But the big information dealership that is destined to go down is the world of education. The dot-com bubble was bad, the cryptocurrency bubble was bad, and the housing bubble seemed like the worst thing since tulipomania, but none of them are in the same ballpark as the education bubble. Education is so overvalued at this point that we essentially all live in the education economy, and we're all stomping on the Hindenburg. In iceskates. This will be a crash like no other crash before it, because for several generations now, an education has been the dividing line between classes, the sociological marker of membership in the middle class. Education matters even more than income, because education is the most important determining factor for a person's social capital (it's not just what you know, it's who you know). It is this precise form of social relation that allows a class to constitute itself as a class, and not just as a bunch of people who happen to have stuff. Of course, as we learned in recent elections, the division between the educated and the uneducated also matters more on a political level than anything else, including income.
Yes, all the information jobs are in trouble... but what about "real" jobs? Well, they've been in trouble for a long, long time. Obviously, automation is taking a huge bite out of industrial work, and now agriculture, too. Now taxi drivers have been replaced by uber drivers - next, uber drivers will be replaced by self-driving cars. And then it's the truckers' turn. And the bus drivers' turn. And who knows who is next?
(By the way, this is one reason why we'd better focus on the welfare of artists and other "creatives" - because we'll all be creatives soon. Creative jobs will be the only jobs available... and even they will be taken over by machines soon after.)
We can tell ourselves that "knowledge" jobs are leaving, but "wisdom" jobs are here to stay, and we can even print that out on Hallmark cards and pass them to each other, and maybe that will make us feel better. But the fact remains. Every single industry, every single sector of the economy is going to be transformed - so totally transformed that we might as well say "destroyed". And it’s happening very quickly and it’s going to happen faster and faster.
Of course, all of the above will accelerate massively with the development of nanotechnology.
But the catastrophic shift that is happening all around us, in obvious ways and in ways that we barely notice, can be summed up in a single sentence:
Every economic system that has ever existed on Earth until now has been based, for the most part, on human labor power, and soon that will not be true anymore, ever again. That one, undeniable fact changes everything.
In Praise of Capitalism
I hope it's clear from the above examples: my point about the end of capitalism is not moralistic.

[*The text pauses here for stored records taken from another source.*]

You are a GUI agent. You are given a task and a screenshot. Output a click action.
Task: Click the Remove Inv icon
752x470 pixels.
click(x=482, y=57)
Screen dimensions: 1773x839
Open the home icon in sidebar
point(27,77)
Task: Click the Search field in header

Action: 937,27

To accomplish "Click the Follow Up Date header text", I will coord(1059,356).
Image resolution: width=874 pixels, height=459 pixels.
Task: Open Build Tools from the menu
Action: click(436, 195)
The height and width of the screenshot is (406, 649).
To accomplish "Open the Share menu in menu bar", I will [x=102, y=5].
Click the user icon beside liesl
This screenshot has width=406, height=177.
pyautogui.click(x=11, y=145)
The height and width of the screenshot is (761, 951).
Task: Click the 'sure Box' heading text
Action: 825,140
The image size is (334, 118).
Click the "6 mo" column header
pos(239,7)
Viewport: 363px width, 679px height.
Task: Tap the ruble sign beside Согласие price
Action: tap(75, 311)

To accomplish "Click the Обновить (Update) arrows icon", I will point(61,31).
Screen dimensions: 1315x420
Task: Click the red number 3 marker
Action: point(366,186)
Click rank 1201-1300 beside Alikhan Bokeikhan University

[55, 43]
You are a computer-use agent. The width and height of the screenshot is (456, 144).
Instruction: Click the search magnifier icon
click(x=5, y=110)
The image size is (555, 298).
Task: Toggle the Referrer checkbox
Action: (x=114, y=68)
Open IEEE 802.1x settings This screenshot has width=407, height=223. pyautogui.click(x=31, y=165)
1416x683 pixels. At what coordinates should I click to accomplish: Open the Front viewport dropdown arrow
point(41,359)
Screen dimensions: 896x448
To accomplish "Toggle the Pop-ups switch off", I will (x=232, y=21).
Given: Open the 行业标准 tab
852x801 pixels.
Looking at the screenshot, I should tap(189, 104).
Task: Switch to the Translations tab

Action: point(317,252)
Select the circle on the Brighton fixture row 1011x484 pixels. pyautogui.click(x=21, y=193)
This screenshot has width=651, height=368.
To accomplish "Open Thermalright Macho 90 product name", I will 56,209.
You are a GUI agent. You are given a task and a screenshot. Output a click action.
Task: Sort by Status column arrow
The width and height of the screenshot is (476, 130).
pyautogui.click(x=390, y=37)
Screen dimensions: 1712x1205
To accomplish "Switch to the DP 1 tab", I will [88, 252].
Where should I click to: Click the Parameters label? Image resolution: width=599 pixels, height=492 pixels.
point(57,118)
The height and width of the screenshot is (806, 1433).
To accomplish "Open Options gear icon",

I am not saying capitalism is bad or evil. On the contrary. Every time I pass a storefront and I can see that they've gone out of business, my heart sinks a little - not only because of the jobs that have been lost, and the families that will be experiencing deprivation and dislocation, but also because I can't help thinking, this was once somebody's dream. And now it is gone, probably forever.
Capitalism is not only the most efficient and productive economic system that has ever existed, it's also the one that gave rise to political rights and freedoms such as never existed before. Yes, it also involved exploitation, bloodshed, misery, imperialism, war, etc., but under capitalism average lifespan has increased, famine has decreased, poverty has decreased, many otherwise debilitating diseases have been treated, prevented, and eradicated, literacy has increased, etc., etc., etc.. By almost any measure, it's been a good run.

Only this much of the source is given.